— START OF Given text —
And like all such cheap-ass propaganda films, half of the lie is in what is left out. The alternative, “more enlightened” patriarchal culture that is absent-mindedly “liberating” the Mosuo. This is China, an economic dynamo leading the way in capitalist productivity – on the cutting edge of progress, as one might say. And like all class societies when they’re revving their engines and taking off full speed ahead, this “progress” spells heightened exploitation and misery for whoever is at the bottom. Which in a patriarchal society means poor women.

Most people know that China’s rapid economic advance is fuelled by the labour of its highly exploited working class. But to say this and leave it at that is still to only tell half the truth, for in fact it is primarily the female working class which is producing the wealth pushing China to the capitalist fore. According to the China Business Review, “Though statistics show that the migrant labor male-to-female ratio nationwide is 2:1, in the Pearl River delta [the Special Economic Zone in Guangdong province, a key driver in the Chinese economy -K] the ratio is reversed. Job segregation in the delta pushes women into the unskilled, labor-intensive, and lower-paid apparel, footwear, and toy industries.”

So as the “People’s Republic” has lurched ahead over the past twenty years, even the government-affiliated All-China Women’s Federation has found that women’s social status has declined.

Today the female proletariat is sometimes paid as little as half a male worker’s wages while often working longer hours, on top of reproducing the larger working class by looking after children and men in the home
 realities which form the lifeblood of all capitalist factions in this shiny 21st century – which is why the above observation about the Pearl River Delta could just as easily have been written about Canadian sweatshops in Haiti or American sweatshops in Mexico.

This is the reality which makes possible those “enlightened” middle-class tourists spending their vacation time trekking in to check out the “pristine,” “timeless,” “exotic” indigenous people of the world
 people like the Mosuo


******************

“When your children will come here asking about the Kingdom of Daughters, my children will tell them that it was just a beautiful legend from the past.”
– Zaxidi, an old woman from the Mosuo nation

“Is it true that there are places where men beat women?”
– Zumaci, a member of the Mosuo nation

Disappointing though it might be, The Last Matriarchy Family did clue me into the existence of the Mosuo, and got me reading up on them via google and such. I learned some interesting stuff
 things that – with the caveat that anthropologists and the like must be taken with a grain of salt – are worth repeating here. (For those interested, the most informative place to go seems to be the Lugu Lake Mosuo Cultural Development Association, founded by John Lombard, a “Canadian businessman who has lived in China for almost 13 years, and specializes in cross cultural consulting for multinationals”
 makes you wonder what kind of angle he’s working, mind you
)

For one, by all accounts Mosuo society is not simply matriarchal in the sense that women have the power, but also exhibits many qualities common in non-capitalist indigenous societies the world over. Property is held in common, there is very little violence, and no great class differentiation. So matriarchy is not just like patriarchy with the roles reversed – men are not being beaten or raped or forced to do all the work “out of love” or any such thing. They’re not earning eighty or seventy five or fifty cents to the female dollar!
— END OF Given text —
— START OF Excerpted data —
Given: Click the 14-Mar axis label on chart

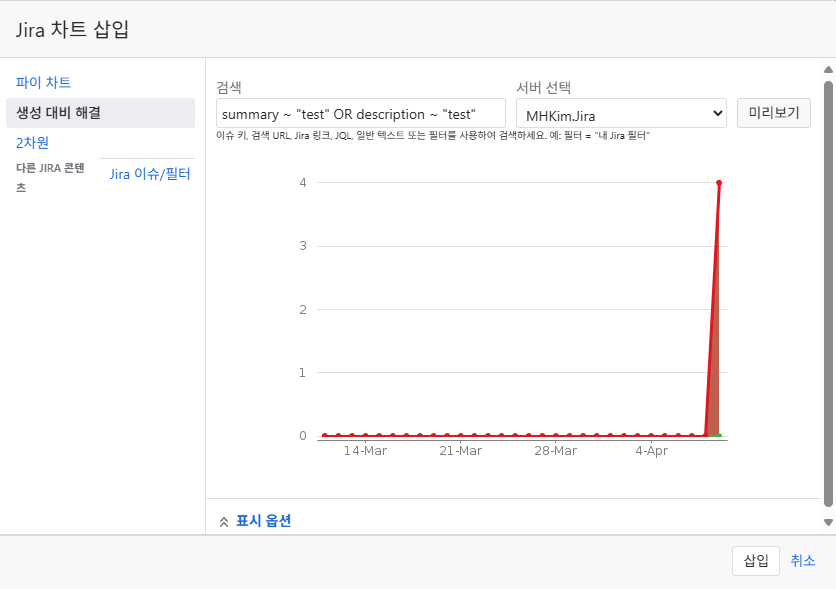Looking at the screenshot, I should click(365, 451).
— END OF Excerpted data —
— START OF Excerpted data —
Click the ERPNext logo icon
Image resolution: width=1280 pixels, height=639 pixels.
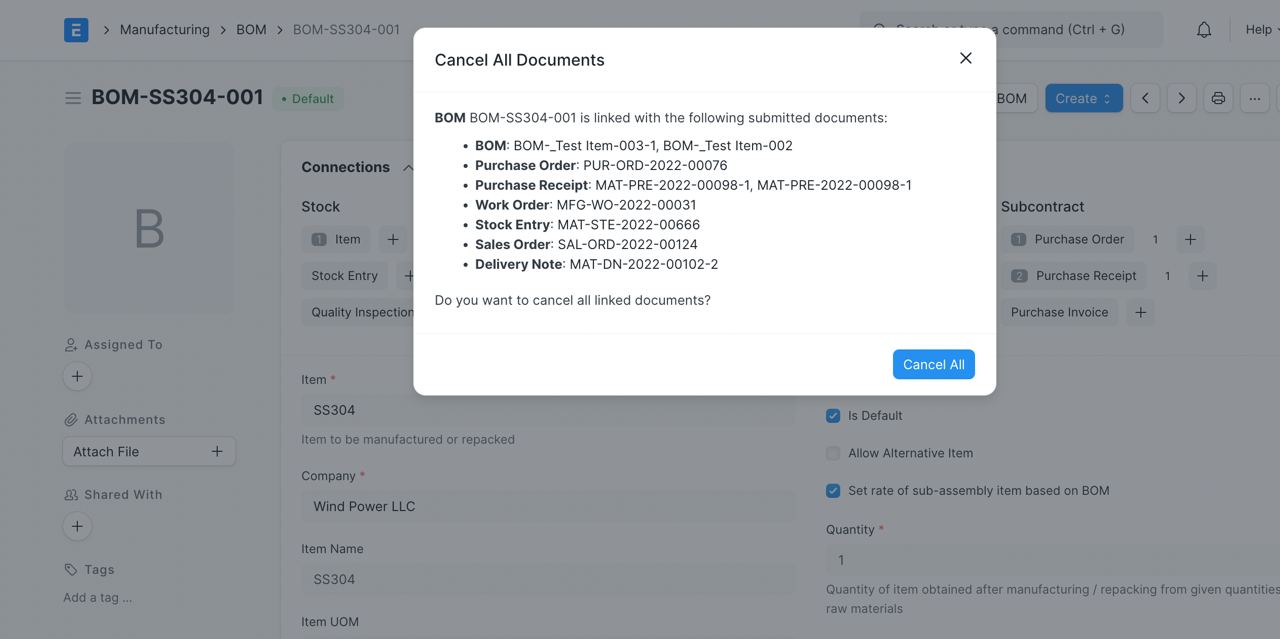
— END OF Excerpted data —
■ Instructions:
1. In the text about the Mosuo, what nationwide male-to-female ratio for migrant labor does it quote from the China Business Review?
2. Copy the part of the Mosuo text that opens with the words containing "Most people know" and closes with "status has declined.", renaming "apparel" to "clothing".

■ Complete answers:
1. 2:1

2.
Most people know that China’s rapid economic advance is fuelled by the labour of its highly exploited working class. But to say this and leave it at that is still to only tell half the truth, for in fact it is primarily the female working class which is producing the wealth pushing China to the capitalist fore. According to the China Business Review, “Though statistics show that the migrant labor male-to-female ratio nationwide is 2:1, in the Pearl River delta [the Special Economic Zone in Guangdong province, a key driver in the Chinese economy -K] the ratio is reversed. Job segregation in the delta pushes women into the unskilled, labor-intensive, and lower-paid clothing, footwear, and toy industries.”

So as the “People’s Republic” has lurched ahead over the past twenty years, even the government-affiliated All-China Women’s Federation has found that women’s social status has declined.